Wednesday was so much worse. Half the mission was in the office for
transfers “hey sisters what area you going to?” “home…” cried
and cried and cried and cried. It was the worse feeling in the world.
I think in the first 48 hours of president talking with us I got 6 hours of sleep
(not in a row) and only stopped crying when I was sleeping.
Thursday was a really good day though… I was able to get a blessing
from the elders in the office which helped me to be a little calmer. I
was able to start eating again and not cry every 5 minutes. Then we
were able to go to the temple. I LOVE THE TEMPLE! I went in feeling
completely exhausted, drained, confused, hurt, disappointed, every
emotion you can possibly think of. I had one of the most spiritual
experiences of my mission in the temple (another time another place
I’ll share it…) and ever since then I feel so much at peace with
everything. Still don’t understand why it’s ending this way, why it
has to end now, but I have no doubt in my mind that it’s the will of
Saturday we made a trip over to Jaçanã which gave me a lot of closure.
We had lunch with Silivia and I can go home in peace, knowing that
she’s firm and solid. I thought it back then but on Saturday I thought
it again, if nothing else happened in the 16 months I was a full time
missionary, it was all worth it to see Silvia’s life change.
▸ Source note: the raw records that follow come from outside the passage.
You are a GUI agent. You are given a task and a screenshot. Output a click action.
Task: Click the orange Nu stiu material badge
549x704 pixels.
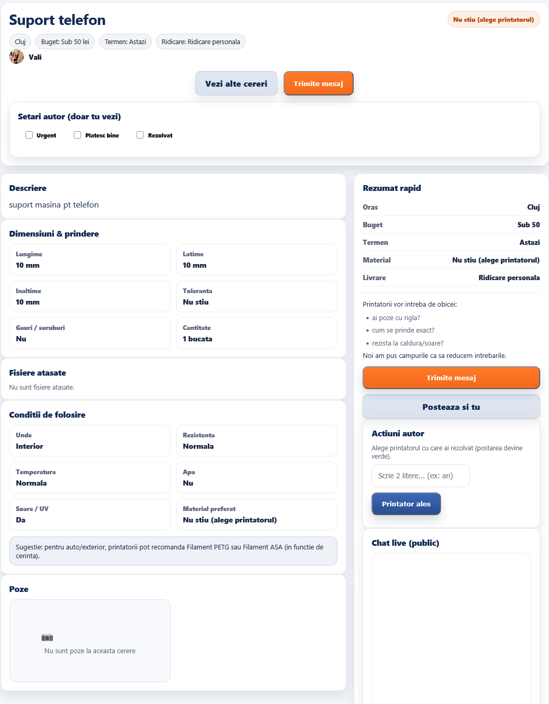[493, 20]
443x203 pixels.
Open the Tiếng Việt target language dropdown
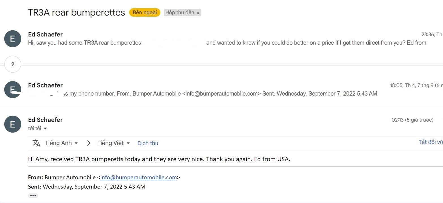tap(113, 143)
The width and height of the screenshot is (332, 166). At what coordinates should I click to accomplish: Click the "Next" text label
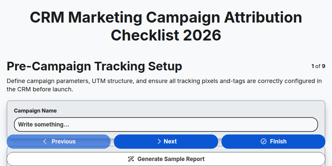(170, 141)
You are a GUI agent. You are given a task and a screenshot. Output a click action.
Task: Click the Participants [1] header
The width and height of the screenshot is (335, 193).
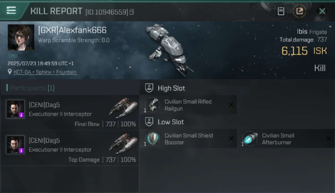click(32, 88)
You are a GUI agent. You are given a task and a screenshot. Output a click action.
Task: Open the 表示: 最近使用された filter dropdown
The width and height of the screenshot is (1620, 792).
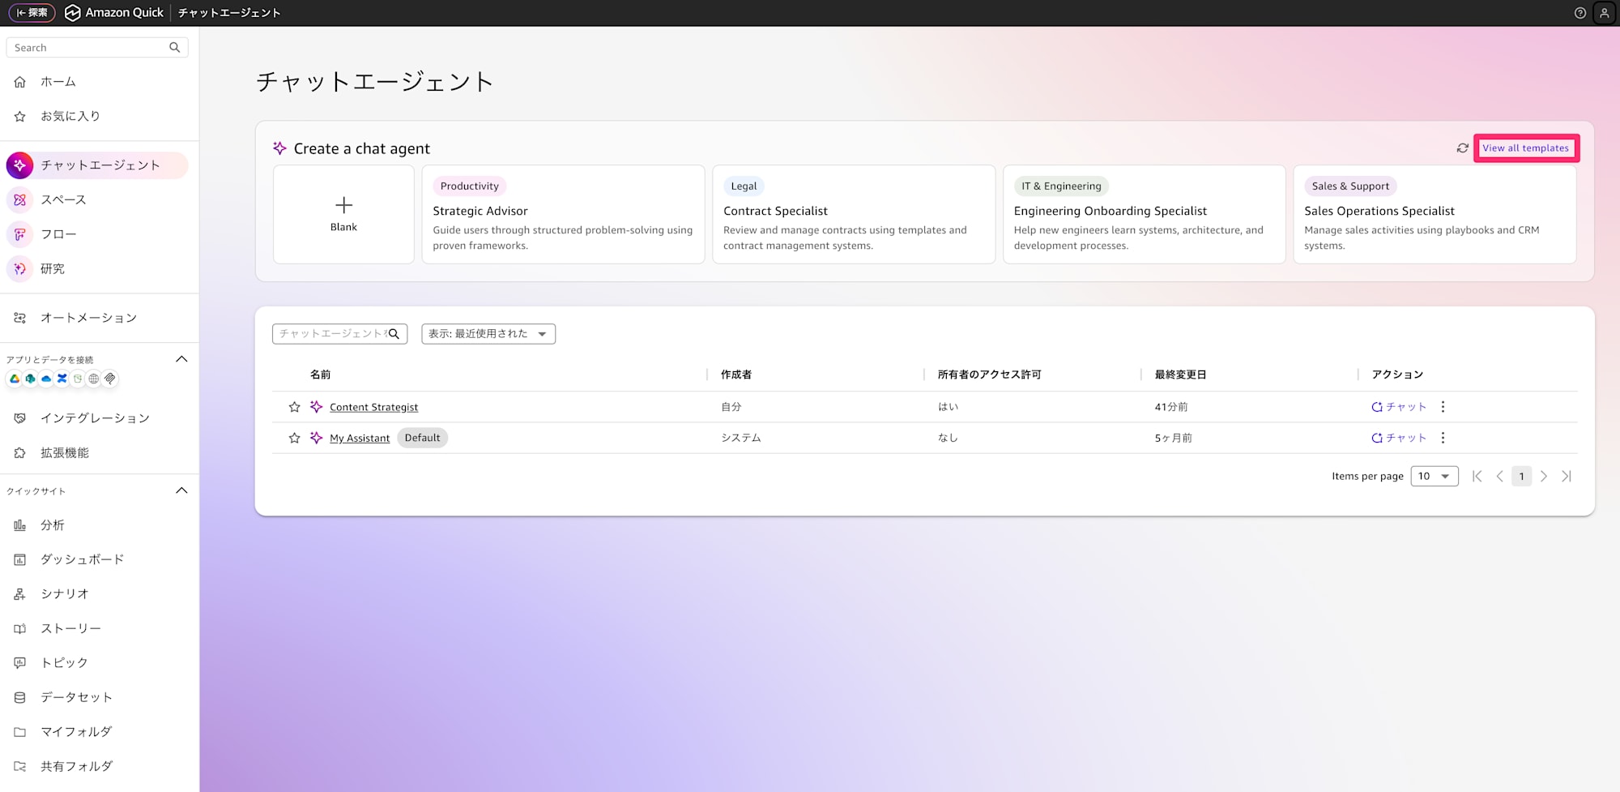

Yesterday we went to church in Vertentes and Caxingui. We didn’t want
to spend our last sunday on the mission in a ward that neither of us
served in so we asked the elders if we could go there. I think they
all feel bad enough for us they’d seriously let us do anything at this
point. It was a really neat experience to see everything come full
circle. My first and last sunday in brazil in the same ward. (I
understood a whole lot more this time :) ) I was really surprised at
how many people actually remembered me seeing as I only was there for
5 weeks and I didn’t speak the language. We sat behind a recent
convert family that my companions and I had picked them up as
investigators that first Sunday almost a year ago. In Cax, I sat next
to two young women who we were teaching back then. It was so neat to
see how many people that we were working with back then ended up
getting baptized and how they are active.
Today we’re spending one last P-day in the center with the other
sisters in the capital (Sister Wohlford is in my zone! For this
week…) Tomorrow and Wednesday we’ll be helping Sister Martins by
cleaning out some empty mission apartments and then Thursday we head
out. Sister Felipe and I have said many times this week that we´re glad we
have this week together.
To sum everything up…. I’m still in a state of disbelief, it doesn’t
feel real yet. I loved the chance to go back to Jaçanã and see
everyone. I don’t understand the reason behind the sudden change in
release date but I trust that it´s the will of the Lord.
I would do it all again in a heartbeat. It definitely wasn’t very
traditional; two countries, two languages, 3 mission presidents, 7-8
areas, 16 months, variety of companions… but I wouldn´t trade my
mission for the world.
I want to thank you all for all of the love and support. It made a
world of difference. I fully recognize that “I’m spoiled” and that
I’ve got it good :)
I know without a shadow of a doubt that this is the Lord’s work. That
the Church is true, the only true and LIVING church on the earth
today. We have a living prophet who speaks with God today. The Book of
Mormon is truly the word of God. The power of the preisthood is real.
Prayer is such a powerful tool that I´ve come to learn how to use more
than ever before. Through temple sealings our families can be togheter
forever (you’re stuck with me!) I know that Christ lives and that he
loves us. Our Heavenly Father has a plan for each and every one of us,
trust in Him, He knows what He´s doing.
I love you all, and I’ll see you soon!